> [Given problem 1]:
From the article on Ortega's handoff to ICE, pull out the passage that begins at the words "Several attorneys who" and stops after "be facing deportation.", copying it word for word.

> [Document segment]:

○ ○ ○ ○

Several attorneys who have defended Ortega in criminal and immigration proceedings stemming from her January arrest on drug charges believe that sheriff’s deputies working in the jail broke state law by tipping off ICE about the exact date and time they were going to release Ortega. The attorneys believe that if the deputies had followed the law and simply released her, Ortega could have avoided being illegally jailed by ICE for four months — and might not now be facing deportation.

Already, a federal magistrate judge found that an immigration judge employed by the U.S. Department of Justice wrongfully denied Ortega the right to post bond and instead had her jailed from February to May.

“The Alameda County Sheriff’s Office violated the California Values Act at several junctures,” Saira Hussain, a civil rights attorney with the Asian Law Caucus, alleged in a claim filed against the county in August on behalf of Ortega.

If true, the case would amount to a violation of the California Values Act, also known as Senate Bill 54, which went into effect Jan. 1, 2018. Known also as California’s “sanctuary” law, it bars state and local law enforcement officers from communicating with immigration agents to enforce immigration laws — except in select cases where a person has been convicted of a violent or serious crime, or after a magistrate judge has found probable cause that a person committed a violent or serious crime.

The law, which the California State Sheriff’s Association lobbied against last year when it was being considered by the Legislature, is meant to prevent the deportation of people who haven’t been convicted of a violent or serious crime.

“People told me Oakland is a sanctuary,” Ortega said about the experience. “You can’t be turned over to ICE.”

But Ortega was turned over to ICE. And the timing of the handoff between the sheriff and ICE agents is what led Ortega’s attorneys to conclude that deputies in Santa Rita Jail improperly collaborated with ICE.

On Feb. 6, two weeks after Ortega was first arrested on drug charges, sheriff’s deputies took her from Santa Rita Jail in Dublin to court in Hayward for a bond hearing. During the hearing, Alameda County Judge Armando Cuellar found that Ortega wasn’t a danger to the community, nor a flight risk. He ordered the sheriff to release her from jail that day.

Sheriff’s deputies drove Ortega back to Santa Rita that afternoon. According to the claim filed against the county, they placed Ortega in a pod with other inmates for several hours. She went to sleep. When she woke up later, deputies escorted her to the release section of the jail. According to Ortega’s attorneys, it was in this locked, non-public part of the jail where an ICE agent suddenly arrested her.

While ICE likely knew about Ortega’s arrest and imprisonment at Santa Rita Jail on drug charges — thanks to the fact that ICE has access to an FBI database of jail bookings that receives data from the Alameda County Sheriff’s Office — it’s unclear how ICE knew Ortega was going to be released that exact day and time.

In October, Sheriff Ahern told the county board of supervisors that his deputies never proactively call ICE to let them know when a person is going to be released from jail. And Ahern adamantly said that his jails do not honor ICE holds — requests from ICE that the sheriff keep someone confined for an extra amount of time so that ICE agents can get to the jail and arrest them before they’re released.

○ ○ ○ ○

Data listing
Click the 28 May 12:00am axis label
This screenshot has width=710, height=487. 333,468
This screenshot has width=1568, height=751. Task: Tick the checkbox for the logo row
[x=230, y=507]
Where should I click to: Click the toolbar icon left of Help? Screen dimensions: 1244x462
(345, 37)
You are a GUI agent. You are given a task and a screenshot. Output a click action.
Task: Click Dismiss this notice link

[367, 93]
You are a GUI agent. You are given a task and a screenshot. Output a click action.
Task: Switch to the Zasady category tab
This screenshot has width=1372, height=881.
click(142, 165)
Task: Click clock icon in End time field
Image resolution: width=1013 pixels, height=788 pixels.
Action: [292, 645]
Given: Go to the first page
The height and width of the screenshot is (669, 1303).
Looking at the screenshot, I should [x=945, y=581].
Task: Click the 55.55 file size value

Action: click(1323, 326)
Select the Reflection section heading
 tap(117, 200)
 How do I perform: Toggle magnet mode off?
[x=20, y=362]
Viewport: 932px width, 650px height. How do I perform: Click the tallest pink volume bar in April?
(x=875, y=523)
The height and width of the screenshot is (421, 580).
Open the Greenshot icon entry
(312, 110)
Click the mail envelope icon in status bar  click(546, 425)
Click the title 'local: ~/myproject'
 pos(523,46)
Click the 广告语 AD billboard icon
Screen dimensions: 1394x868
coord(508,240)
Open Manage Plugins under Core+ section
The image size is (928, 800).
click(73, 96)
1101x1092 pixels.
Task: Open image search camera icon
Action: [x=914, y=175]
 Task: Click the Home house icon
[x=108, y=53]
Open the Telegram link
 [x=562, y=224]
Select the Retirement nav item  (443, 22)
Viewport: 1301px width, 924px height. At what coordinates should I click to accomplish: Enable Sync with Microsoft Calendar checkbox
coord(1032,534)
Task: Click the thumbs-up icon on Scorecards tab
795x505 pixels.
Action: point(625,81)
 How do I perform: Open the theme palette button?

○ ○ ○ ○

> [Given problem 2]:
In the records, change "Telegram" to "Discord" in the lines that run from the one containing "Open Manage Plugins under Core+ section" through the end of the records, and give back only those lines with nothing else altered.

> [Worked solution 1]:
Several attorneys who have defended Ortega in criminal and immigration proceedings stemming from her January arrest on drug charges believe that sheriff’s deputies working in the jail broke state law by tipping off ICE about the exact date and time they were going to release Ortega. The attorneys believe that if the deputies had followed the law and simply released her, Ortega could have avoided being illegally jailed by ICE for four months — and might not now be facing deportation.

> [Worked solution 2]:
Open Manage Plugins under Core+ section
The image size is (928, 800).
click(73, 96)
1101x1092 pixels.
Task: Open image search camera icon
Action: [x=914, y=175]
 Task: Click the Home house icon
[x=108, y=53]
Open the Discord link
 [x=562, y=224]
Select the Retirement nav item  (443, 22)
Viewport: 1301px width, 924px height. At what coordinates should I click to accomplish: Enable Sync with Microsoft Calendar checkbox
coord(1032,534)
Task: Click the thumbs-up icon on Scorecards tab
795x505 pixels.
Action: point(625,81)
 How do I perform: Open the theme palette button?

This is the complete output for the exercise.